==== Task input ====

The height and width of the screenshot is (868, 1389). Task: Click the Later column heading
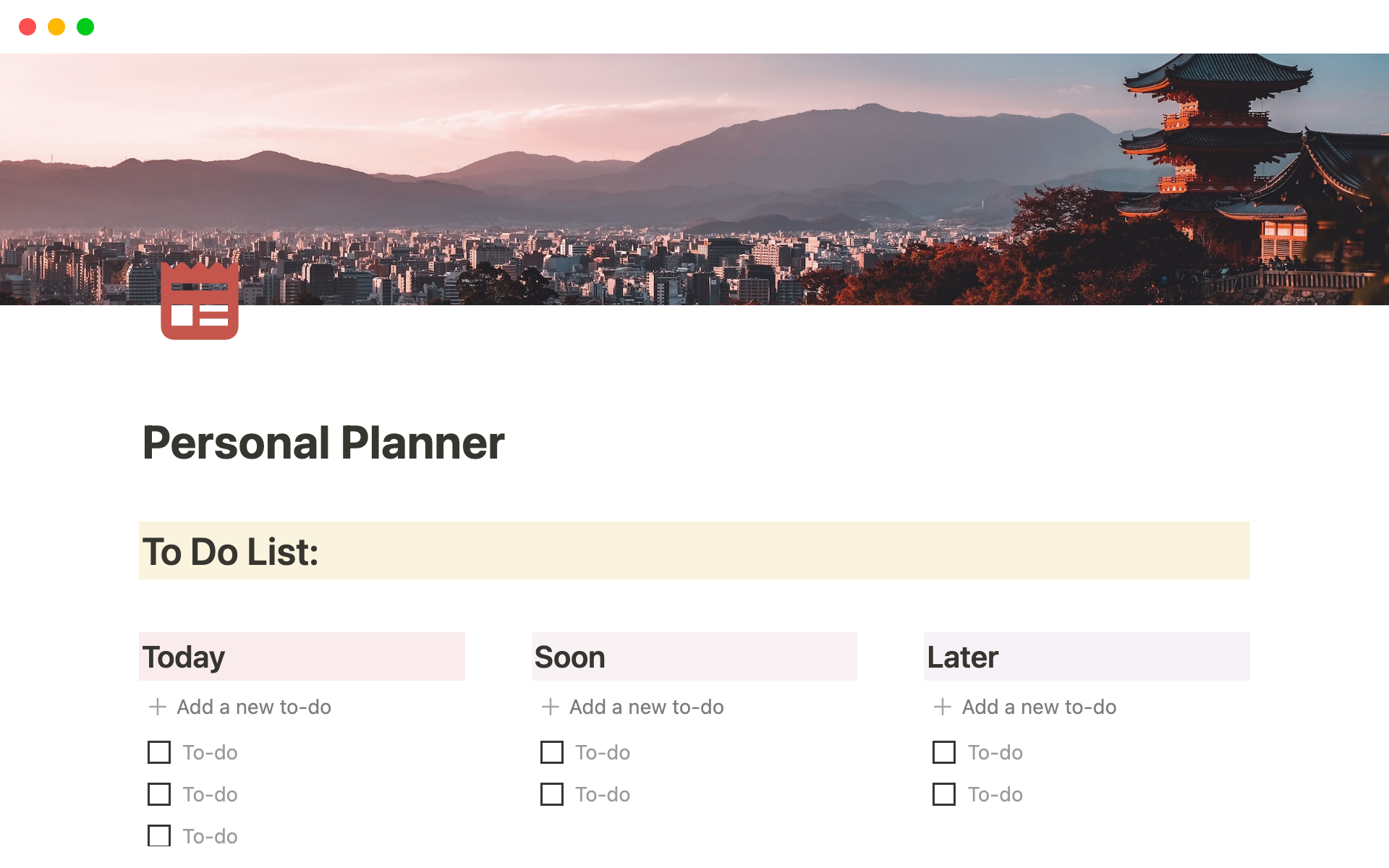pyautogui.click(x=963, y=657)
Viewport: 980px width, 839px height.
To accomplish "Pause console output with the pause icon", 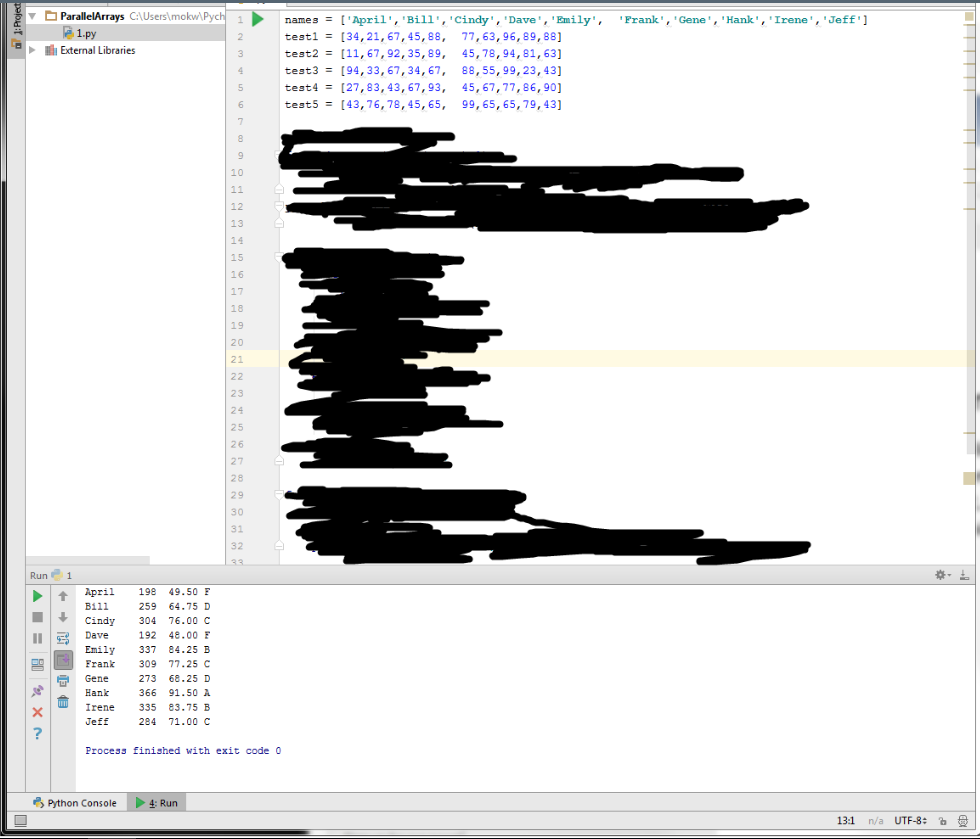I will pos(37,638).
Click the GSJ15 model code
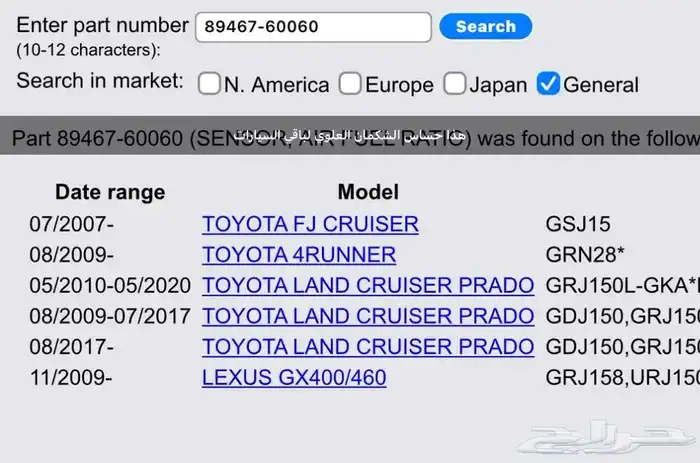The height and width of the screenshot is (463, 700). 578,224
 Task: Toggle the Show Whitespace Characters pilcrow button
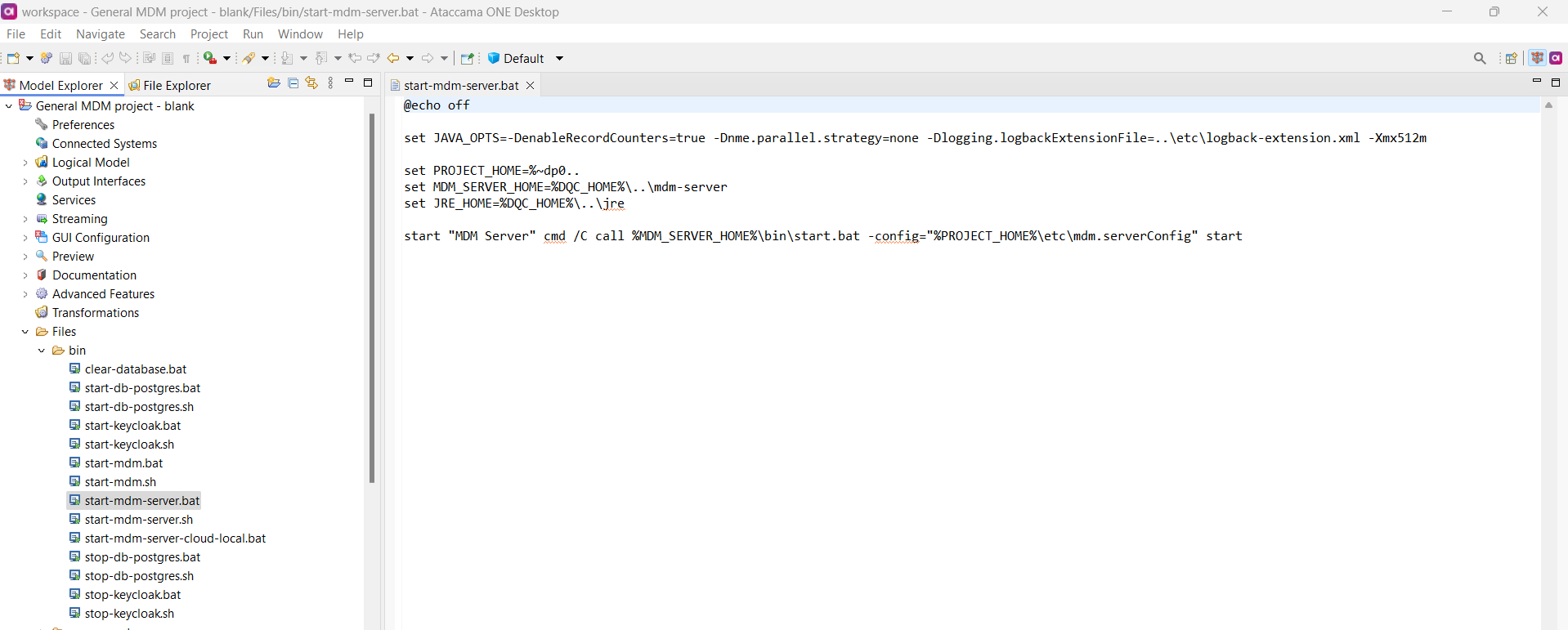tap(186, 58)
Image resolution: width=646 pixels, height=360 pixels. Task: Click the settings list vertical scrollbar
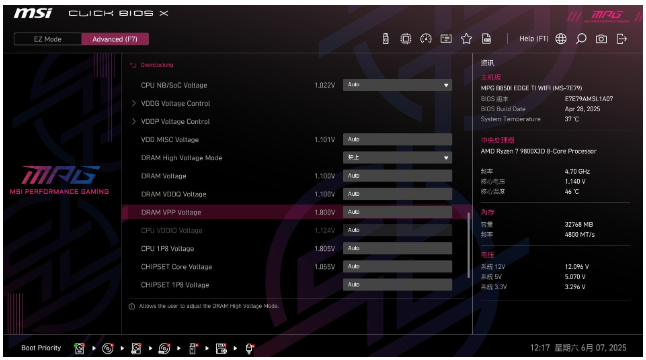point(468,245)
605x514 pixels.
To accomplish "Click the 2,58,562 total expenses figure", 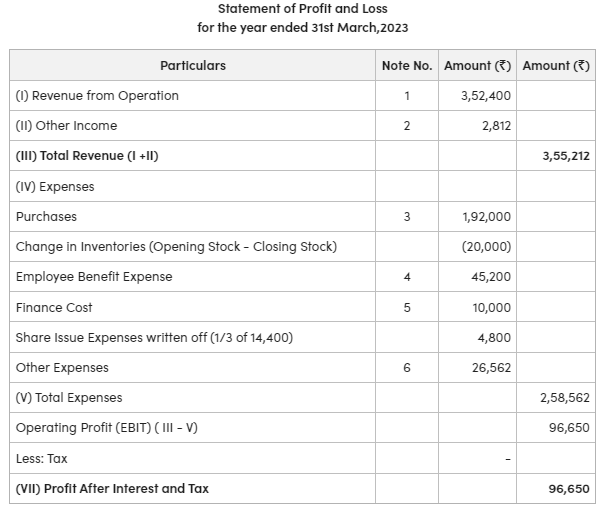I will (566, 398).
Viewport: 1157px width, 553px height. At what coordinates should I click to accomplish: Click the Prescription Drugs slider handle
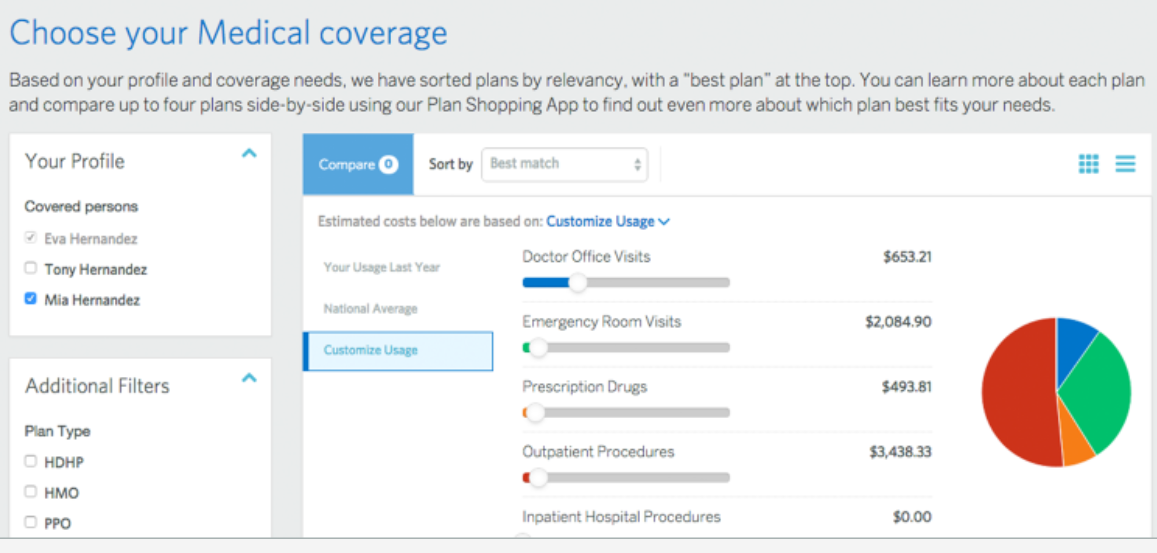point(536,412)
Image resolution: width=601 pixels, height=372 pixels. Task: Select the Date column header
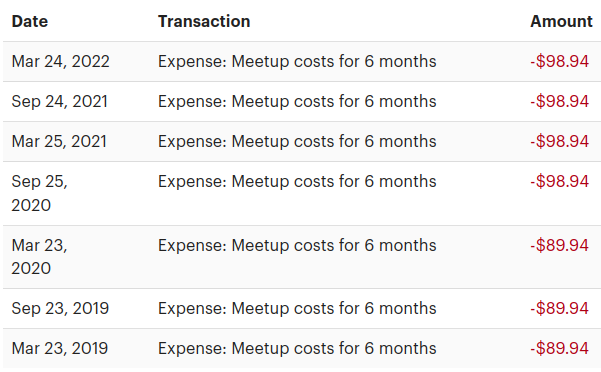pyautogui.click(x=30, y=21)
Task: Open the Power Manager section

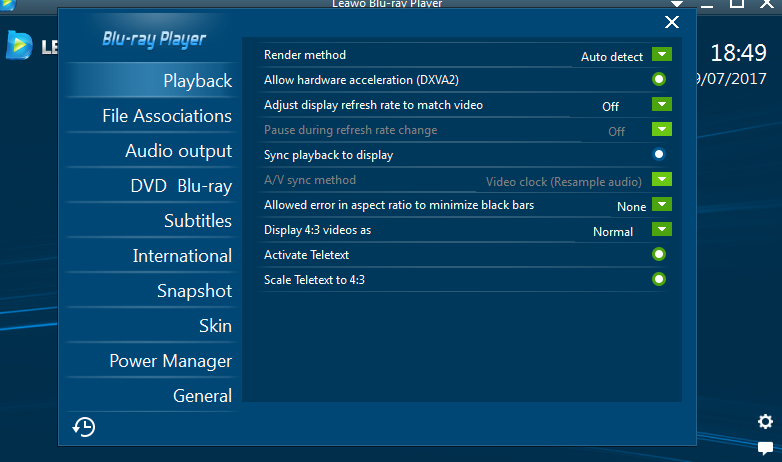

====

# What this task involves
The copy should start at the line that contains "Viewport: 1157px width, 553px", end at the last line of the entries above, and match each line exactly, with pictures dropped.

# Exercise response
Viewport: 1157px width, 553px height. At what coordinates should I click to accomplish: Click the Prescription Drugs slider handle
point(536,412)
Image resolution: width=601 pixels, height=372 pixels. Task: Select the Date column header
pyautogui.click(x=30, y=21)
Task: Open the Power Manager section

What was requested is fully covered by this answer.